::: Source data

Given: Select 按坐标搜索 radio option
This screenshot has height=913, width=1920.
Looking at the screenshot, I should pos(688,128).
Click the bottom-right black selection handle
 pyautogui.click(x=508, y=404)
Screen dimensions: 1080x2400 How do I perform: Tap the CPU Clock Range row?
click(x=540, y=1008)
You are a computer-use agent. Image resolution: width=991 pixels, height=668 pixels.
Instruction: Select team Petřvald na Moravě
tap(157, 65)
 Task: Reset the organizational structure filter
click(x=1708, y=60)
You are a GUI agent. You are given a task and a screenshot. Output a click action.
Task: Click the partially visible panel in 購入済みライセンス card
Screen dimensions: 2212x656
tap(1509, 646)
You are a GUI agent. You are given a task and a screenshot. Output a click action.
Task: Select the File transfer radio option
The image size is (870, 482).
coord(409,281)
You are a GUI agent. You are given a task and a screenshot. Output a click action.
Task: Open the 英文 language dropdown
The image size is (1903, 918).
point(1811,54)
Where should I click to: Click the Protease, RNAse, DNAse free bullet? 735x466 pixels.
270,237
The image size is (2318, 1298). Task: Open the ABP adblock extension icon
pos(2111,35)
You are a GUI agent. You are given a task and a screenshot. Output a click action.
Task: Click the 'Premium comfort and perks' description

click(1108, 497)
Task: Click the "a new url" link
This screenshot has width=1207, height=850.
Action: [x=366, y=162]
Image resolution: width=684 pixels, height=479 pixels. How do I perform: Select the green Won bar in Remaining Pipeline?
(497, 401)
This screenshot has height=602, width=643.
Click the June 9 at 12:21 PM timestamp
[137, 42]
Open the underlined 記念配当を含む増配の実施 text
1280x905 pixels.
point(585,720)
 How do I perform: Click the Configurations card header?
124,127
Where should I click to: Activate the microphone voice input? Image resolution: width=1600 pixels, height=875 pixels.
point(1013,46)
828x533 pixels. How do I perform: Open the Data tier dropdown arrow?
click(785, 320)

::::::

__Problem__: Set down every item above again, line by line, with no change to any word, number or mark.

__Solution below__:
Given: Select 按坐标搜索 radio option
This screenshot has height=913, width=1920.
Looking at the screenshot, I should pos(688,128).
Click the bottom-right black selection handle
 pyautogui.click(x=508, y=404)
Screen dimensions: 1080x2400 How do I perform: Tap the CPU Clock Range row?
click(x=540, y=1008)
You are a computer-use agent. Image resolution: width=991 pixels, height=668 pixels.
Instruction: Select team Petřvald na Moravě
tap(157, 65)
 Task: Reset the organizational structure filter
click(x=1708, y=60)
You are a GUI agent. You are given a task and a screenshot. Output a click action.
Task: Click the partially visible panel in 購入済みライセンス card
Screen dimensions: 2212x656
tap(1509, 646)
You are a GUI agent. You are given a task and a screenshot. Output a click action.
Task: Select the File transfer radio option
The image size is (870, 482).
coord(409,281)
You are a GUI agent. You are given a task and a screenshot. Output a click action.
Task: Open the 英文 language dropdown
The image size is (1903, 918).
point(1811,54)
Where should I click to: Click the Protease, RNAse, DNAse free bullet? 735x466 pixels.
270,237
The image size is (2318, 1298). Task: Open the ABP adblock extension icon
pos(2111,35)
You are a GUI agent. You are given a task and a screenshot. Output a click action.
Task: Click the 'Premium comfort and perks' description

click(1108, 497)
Task: Click the "a new url" link
This screenshot has width=1207, height=850.
Action: [x=366, y=162]
Image resolution: width=684 pixels, height=479 pixels. How do I perform: Select the green Won bar in Remaining Pipeline?
(497, 401)
This screenshot has height=602, width=643.
Click the June 9 at 12:21 PM timestamp
[137, 42]
Open the underlined 記念配当を含む増配の実施 text
1280x905 pixels.
point(585,720)
 How do I perform: Click the Configurations card header?
124,127
Where should I click to: Activate the microphone voice input? Image resolution: width=1600 pixels, height=875 pixels.
point(1013,46)
828x533 pixels. How do I perform: Open the Data tier dropdown arrow?
click(785, 320)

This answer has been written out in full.